• **Brief**
Copy word for word the stretch from "Since then, Sadie" through "treat: hot dogs." in the excerpt about Best in Show winners below.

-- Excerpt to read follows --

Will Hickory have another litter? “She might be bred again,” says Dr. Dove. “She’s a very healthy bitch.”
In 2010, not only did Scottish Terrier Ch. Roundtown Mercedes of Maryscot — Sadie for short — take Best in Show at Westminster, but she also won the National Dog Show and the AKC/Eukanuba National Championship, a rare feat in dog show circles. Sadie, who was bestowed the nickname “Hottie Scottie” by the New York Post, embarked on a post-show media tour that included stops at the Empire State Building, a visit with Donald Trump and a chance to paw the opening bell at the New York Stock Exchange.
As with many champions, the next stage for Sadie involved puppies. She gave birth to five pups in March 2011, an event that was closely followed by terrier fans. The Scottish Terrier and Dog News blog even reported when Sadie’s “baby daddy” Winston was chosen.
Since then, Sadie has become more of a homebody, living with handler Gabriel Rangel in Rialto, Calif. It's been reported that Sadie enjoys watching her favorite TV channel — Animal Planet, of course. She also relishes curling up in a dog bed with Rangel’s Chihuahua, Tad, and snacking on her favorite treat: hot dogs.

-- Excerpt to read concluded --
-- Supplied information follows --

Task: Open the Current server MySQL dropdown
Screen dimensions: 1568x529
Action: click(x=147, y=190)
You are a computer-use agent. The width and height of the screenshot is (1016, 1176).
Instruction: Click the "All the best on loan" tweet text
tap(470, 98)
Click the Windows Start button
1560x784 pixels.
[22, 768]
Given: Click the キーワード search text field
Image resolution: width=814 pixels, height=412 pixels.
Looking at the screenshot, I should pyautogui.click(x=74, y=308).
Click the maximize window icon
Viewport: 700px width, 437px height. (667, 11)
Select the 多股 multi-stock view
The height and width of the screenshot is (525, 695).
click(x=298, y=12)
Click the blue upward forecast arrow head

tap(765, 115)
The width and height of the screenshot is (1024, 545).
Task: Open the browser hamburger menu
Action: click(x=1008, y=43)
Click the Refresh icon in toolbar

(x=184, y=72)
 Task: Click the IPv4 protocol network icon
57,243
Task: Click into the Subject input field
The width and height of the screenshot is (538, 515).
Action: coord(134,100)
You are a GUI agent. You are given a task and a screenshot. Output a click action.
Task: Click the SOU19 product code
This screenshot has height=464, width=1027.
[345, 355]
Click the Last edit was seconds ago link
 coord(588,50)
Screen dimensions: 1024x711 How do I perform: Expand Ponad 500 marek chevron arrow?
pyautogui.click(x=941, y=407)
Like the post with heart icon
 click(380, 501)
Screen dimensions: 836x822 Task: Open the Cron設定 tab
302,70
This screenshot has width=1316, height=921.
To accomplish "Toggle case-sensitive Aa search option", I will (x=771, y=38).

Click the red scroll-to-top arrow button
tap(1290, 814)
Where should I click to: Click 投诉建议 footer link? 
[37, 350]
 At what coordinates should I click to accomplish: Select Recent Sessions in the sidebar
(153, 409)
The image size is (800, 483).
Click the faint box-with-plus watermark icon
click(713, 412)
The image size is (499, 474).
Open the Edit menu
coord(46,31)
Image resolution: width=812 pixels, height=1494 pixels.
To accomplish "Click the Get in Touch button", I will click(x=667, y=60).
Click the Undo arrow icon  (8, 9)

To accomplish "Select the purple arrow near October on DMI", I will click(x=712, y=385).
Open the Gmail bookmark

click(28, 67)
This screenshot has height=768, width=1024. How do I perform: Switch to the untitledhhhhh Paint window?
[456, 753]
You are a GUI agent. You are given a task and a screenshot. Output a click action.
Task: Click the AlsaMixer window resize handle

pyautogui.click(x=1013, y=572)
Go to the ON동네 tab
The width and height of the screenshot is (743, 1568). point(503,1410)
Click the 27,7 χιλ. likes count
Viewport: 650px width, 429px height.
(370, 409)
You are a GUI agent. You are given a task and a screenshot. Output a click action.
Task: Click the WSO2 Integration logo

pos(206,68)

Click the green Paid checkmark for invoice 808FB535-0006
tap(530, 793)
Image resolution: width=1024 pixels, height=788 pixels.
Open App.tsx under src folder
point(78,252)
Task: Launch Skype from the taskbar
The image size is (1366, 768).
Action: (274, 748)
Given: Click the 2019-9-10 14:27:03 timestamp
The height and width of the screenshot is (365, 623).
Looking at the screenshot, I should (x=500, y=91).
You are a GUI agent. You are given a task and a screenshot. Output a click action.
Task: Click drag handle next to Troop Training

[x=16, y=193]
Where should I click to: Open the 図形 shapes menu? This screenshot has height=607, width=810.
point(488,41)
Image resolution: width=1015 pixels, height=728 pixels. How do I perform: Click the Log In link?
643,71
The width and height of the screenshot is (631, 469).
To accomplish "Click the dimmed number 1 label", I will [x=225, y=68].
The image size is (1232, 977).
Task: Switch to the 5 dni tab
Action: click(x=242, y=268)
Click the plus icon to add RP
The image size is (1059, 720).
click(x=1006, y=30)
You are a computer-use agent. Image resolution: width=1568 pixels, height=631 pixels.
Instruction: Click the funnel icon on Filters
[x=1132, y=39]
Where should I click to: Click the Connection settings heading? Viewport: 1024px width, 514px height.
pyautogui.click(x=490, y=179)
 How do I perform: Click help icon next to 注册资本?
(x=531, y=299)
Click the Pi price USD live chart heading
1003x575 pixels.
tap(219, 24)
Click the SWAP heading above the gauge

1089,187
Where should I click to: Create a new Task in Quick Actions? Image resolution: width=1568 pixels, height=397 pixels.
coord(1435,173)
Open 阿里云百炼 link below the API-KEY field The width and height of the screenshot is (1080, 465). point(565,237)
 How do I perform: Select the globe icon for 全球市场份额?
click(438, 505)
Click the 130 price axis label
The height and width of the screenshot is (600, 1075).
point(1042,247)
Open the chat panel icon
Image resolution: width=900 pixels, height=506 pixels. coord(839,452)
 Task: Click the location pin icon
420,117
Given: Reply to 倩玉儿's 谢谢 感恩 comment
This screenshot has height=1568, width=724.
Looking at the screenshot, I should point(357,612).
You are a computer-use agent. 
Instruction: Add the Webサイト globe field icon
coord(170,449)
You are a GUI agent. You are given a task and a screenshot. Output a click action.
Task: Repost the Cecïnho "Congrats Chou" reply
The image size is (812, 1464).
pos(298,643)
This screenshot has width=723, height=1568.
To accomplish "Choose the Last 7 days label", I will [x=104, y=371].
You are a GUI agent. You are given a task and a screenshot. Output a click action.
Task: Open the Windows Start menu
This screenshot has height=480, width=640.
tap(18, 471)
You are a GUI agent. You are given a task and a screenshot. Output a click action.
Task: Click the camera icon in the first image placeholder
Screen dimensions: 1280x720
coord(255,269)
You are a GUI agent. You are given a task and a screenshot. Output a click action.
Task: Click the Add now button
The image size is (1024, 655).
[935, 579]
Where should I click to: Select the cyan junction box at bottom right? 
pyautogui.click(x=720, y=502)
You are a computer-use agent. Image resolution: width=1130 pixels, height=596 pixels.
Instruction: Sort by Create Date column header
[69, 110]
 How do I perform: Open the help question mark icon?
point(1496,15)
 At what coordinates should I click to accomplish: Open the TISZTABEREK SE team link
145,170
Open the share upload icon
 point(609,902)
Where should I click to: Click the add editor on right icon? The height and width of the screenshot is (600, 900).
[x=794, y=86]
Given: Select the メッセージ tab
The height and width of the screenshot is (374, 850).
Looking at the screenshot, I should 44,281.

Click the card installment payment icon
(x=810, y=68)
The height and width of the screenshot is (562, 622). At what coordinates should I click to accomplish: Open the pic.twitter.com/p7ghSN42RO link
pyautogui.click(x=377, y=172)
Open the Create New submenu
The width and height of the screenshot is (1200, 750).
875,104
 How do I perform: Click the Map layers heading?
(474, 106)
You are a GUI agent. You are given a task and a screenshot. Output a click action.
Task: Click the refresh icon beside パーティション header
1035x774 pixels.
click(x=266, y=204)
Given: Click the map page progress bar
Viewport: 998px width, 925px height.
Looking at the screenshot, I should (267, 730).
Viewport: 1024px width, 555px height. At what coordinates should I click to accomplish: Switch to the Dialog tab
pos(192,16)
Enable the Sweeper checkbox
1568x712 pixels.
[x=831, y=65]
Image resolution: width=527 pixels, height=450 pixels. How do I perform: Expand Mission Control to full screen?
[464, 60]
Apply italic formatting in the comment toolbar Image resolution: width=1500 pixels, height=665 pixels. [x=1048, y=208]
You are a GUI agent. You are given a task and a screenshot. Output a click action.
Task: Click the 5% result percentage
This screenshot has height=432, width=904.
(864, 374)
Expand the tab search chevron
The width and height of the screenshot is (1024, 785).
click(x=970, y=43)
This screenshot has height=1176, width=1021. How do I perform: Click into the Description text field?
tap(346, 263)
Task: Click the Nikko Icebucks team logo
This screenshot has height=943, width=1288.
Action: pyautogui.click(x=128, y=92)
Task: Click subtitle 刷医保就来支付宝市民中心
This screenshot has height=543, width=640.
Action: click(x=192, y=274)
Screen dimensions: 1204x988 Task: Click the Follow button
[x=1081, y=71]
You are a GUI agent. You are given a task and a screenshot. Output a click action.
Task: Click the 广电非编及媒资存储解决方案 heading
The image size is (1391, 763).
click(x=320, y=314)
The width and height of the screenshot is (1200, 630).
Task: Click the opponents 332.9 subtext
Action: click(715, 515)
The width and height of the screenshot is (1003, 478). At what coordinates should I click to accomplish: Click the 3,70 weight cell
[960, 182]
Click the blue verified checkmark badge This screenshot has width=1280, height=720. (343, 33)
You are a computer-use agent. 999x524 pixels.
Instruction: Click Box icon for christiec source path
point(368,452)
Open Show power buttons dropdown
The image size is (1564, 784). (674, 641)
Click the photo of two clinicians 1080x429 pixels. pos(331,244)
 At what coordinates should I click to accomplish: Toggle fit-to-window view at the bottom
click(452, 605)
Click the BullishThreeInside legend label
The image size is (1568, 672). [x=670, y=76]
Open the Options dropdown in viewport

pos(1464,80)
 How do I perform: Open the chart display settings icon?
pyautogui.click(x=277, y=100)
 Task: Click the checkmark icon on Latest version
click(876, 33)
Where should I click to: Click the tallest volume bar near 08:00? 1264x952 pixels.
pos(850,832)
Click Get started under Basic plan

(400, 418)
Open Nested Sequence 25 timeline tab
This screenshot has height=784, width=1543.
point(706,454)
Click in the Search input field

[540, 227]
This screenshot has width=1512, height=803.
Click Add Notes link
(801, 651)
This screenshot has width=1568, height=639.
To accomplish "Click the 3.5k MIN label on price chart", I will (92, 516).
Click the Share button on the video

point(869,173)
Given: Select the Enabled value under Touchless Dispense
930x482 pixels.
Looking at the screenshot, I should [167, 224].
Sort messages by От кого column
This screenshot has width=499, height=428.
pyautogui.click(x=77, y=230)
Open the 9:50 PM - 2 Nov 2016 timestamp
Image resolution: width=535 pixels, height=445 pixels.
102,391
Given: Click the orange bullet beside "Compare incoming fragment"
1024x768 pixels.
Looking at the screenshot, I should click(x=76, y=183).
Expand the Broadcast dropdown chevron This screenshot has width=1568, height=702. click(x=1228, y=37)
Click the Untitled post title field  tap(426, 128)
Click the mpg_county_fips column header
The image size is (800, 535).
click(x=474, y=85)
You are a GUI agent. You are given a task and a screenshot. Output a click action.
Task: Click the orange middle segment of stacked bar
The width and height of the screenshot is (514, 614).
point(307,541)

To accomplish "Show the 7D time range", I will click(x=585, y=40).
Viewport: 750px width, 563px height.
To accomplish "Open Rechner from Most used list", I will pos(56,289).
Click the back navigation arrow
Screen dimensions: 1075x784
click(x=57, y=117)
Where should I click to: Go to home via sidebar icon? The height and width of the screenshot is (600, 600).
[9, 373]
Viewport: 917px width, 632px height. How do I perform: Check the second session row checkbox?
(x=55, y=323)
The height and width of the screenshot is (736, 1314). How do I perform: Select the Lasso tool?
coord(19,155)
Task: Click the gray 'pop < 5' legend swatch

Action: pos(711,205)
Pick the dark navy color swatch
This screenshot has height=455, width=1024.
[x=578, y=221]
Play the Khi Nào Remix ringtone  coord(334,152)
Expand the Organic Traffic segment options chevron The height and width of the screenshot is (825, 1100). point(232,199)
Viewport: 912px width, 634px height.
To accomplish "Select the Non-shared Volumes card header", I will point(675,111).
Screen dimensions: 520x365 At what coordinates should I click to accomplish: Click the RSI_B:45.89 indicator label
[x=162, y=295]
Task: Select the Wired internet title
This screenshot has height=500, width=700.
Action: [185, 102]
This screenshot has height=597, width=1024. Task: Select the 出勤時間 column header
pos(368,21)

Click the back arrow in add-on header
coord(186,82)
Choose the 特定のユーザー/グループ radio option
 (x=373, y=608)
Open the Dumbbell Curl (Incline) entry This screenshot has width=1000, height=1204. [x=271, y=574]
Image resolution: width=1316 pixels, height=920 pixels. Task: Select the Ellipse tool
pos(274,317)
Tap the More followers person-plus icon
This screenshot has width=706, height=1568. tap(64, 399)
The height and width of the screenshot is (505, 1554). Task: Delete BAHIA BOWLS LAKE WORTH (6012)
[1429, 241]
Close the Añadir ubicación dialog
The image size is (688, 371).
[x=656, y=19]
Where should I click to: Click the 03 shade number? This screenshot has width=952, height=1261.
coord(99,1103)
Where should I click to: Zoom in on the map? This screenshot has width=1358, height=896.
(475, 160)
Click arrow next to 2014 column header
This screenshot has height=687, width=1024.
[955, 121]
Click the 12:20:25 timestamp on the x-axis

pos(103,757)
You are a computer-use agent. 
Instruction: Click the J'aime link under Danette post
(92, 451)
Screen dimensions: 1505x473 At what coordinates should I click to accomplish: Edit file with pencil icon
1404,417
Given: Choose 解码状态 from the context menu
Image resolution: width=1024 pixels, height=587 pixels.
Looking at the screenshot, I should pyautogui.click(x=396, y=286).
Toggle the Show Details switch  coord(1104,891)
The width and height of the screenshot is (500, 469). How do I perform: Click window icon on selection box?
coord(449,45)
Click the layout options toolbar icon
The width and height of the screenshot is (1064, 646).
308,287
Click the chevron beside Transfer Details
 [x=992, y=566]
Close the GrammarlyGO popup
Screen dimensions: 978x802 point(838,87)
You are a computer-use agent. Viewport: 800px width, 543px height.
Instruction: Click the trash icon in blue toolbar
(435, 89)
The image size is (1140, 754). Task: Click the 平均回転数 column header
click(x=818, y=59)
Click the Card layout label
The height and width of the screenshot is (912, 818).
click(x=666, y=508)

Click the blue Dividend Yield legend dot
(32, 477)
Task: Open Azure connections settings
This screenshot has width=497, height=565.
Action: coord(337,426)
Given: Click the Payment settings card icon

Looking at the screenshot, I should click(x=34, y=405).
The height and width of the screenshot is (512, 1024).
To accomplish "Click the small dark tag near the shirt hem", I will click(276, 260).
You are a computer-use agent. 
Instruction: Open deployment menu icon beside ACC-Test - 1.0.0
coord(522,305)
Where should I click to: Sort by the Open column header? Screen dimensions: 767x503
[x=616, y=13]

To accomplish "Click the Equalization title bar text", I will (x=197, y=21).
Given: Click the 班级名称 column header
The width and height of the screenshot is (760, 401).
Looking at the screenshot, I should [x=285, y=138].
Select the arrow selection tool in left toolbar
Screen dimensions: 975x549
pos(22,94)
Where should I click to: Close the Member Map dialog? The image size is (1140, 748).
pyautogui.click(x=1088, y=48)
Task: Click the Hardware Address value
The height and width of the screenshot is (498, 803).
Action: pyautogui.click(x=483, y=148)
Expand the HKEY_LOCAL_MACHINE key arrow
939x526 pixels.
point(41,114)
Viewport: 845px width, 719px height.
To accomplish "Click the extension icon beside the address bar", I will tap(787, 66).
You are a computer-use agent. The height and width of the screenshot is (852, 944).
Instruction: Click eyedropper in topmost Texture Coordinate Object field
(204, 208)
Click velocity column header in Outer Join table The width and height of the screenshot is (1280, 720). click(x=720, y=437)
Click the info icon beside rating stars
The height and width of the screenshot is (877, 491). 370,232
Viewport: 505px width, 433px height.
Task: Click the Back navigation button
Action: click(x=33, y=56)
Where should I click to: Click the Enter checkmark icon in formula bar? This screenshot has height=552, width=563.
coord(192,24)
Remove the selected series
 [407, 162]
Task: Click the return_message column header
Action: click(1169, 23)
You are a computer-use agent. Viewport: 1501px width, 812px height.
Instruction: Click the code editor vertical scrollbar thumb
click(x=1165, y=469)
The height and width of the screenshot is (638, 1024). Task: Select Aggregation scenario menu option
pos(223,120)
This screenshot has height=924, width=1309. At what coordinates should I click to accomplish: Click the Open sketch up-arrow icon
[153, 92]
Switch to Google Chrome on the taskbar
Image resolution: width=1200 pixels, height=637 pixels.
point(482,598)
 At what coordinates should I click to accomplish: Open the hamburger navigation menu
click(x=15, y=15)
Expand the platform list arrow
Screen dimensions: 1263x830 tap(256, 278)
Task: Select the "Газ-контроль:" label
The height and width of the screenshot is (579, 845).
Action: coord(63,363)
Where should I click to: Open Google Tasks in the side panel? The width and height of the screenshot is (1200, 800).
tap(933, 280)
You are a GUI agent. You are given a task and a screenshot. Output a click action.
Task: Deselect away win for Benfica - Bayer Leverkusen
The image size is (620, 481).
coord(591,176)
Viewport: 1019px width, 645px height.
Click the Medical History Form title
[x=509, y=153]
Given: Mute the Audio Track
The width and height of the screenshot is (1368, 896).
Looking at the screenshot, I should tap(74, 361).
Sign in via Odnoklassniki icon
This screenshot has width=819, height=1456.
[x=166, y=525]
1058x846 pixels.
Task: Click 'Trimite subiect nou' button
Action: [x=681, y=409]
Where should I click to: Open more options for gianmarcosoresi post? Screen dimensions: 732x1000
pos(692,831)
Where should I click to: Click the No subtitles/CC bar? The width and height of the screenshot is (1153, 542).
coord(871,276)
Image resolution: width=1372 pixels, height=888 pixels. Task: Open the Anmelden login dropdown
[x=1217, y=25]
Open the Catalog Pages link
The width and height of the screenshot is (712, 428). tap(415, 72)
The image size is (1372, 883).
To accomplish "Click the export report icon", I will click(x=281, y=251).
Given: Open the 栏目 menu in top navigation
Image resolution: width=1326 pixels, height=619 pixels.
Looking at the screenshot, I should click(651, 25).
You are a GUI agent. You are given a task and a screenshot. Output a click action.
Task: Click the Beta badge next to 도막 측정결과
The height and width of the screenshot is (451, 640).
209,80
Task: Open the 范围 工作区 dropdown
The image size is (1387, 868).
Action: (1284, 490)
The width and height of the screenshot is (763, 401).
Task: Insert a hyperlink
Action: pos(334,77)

-- Supplied information concluded --

• **Worked solution**
Since then, Sadie has become more of a homebody, living with handler Gabriel Rangel in Rialto, Calif. It's been reported that Sadie enjoys watching her favorite TV channel — Animal Planet, of course. She also relishes curling up in a dog bed with Rangel’s Chihuahua, Tad, and snacking on her favorite treat: hot dogs.